You can’t intervene, you can’t influence events, you’re just sent into virtual reality to watch a re-enactment of the man’s death. Like No Russian, kind of (provided you played the level as a “bystander”), only without the cynicism.
It’s the work of Nonny de la Peña, a journalist, and the point isn’t to interact, it’s to experience something like this, something you’d normally only see on TV or in a newspaper, first-hand.
This immersive documentary plans to highlight and create awareness of the dehumanization of migrants on our borders using a revolutionary immersive nonfiction story that employs gaming and virtual reality technologies to tell the narrative. By putting the audience on scene at the harrowing night of Hernandez Rojas death, Use of Force Protocol will provide a deeper understanding of what’s happening on our borders.
You can see a video of Use of Force in action, taken by Motherboard’s Christopher Malmo, below.
Virtual Reality Turns a Horrific Taser Death Into Immersive Journalism [Motherboard]
Comments
5 responses to “VR Project Makes You Watch As A Man Is Beaten To Death”
Did his legs really clip into the ground? Or punches miss him?
No but he did really float on air.
You 2 could be describing every game released by EA in the last decade
Very interesting take on reporting events. I appreciate what appears to be the ability to cycle through onlookers’ perspectives. Utilising the audio captured during the crime is a haunting touch.
It’s disappointing that cultural perception of technical limitations will lead to the kinds of comments seen above; sad to see divertive humour attempt to decrease the gravity of this project.
Read: A human died. Have some damn respect and stop prancing like a troop of fools.
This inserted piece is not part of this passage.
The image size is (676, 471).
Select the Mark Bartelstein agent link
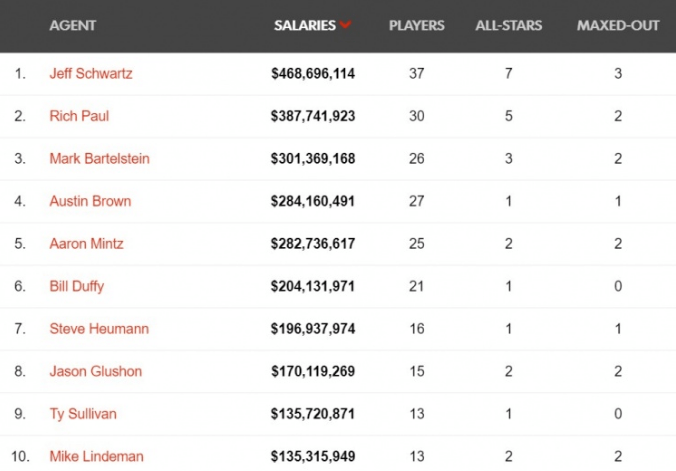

This piece is meant to be about immersion into the scene, how are people meant to be fully immersed into something that resembles a ps2 era game? If the things I mentioned take you out of the situation and you have to imagine those limitations weren’t there then in some aspects it’s failing at what it’s setting out to do.
The real footage incident that is shown on her website if anything is more immersive.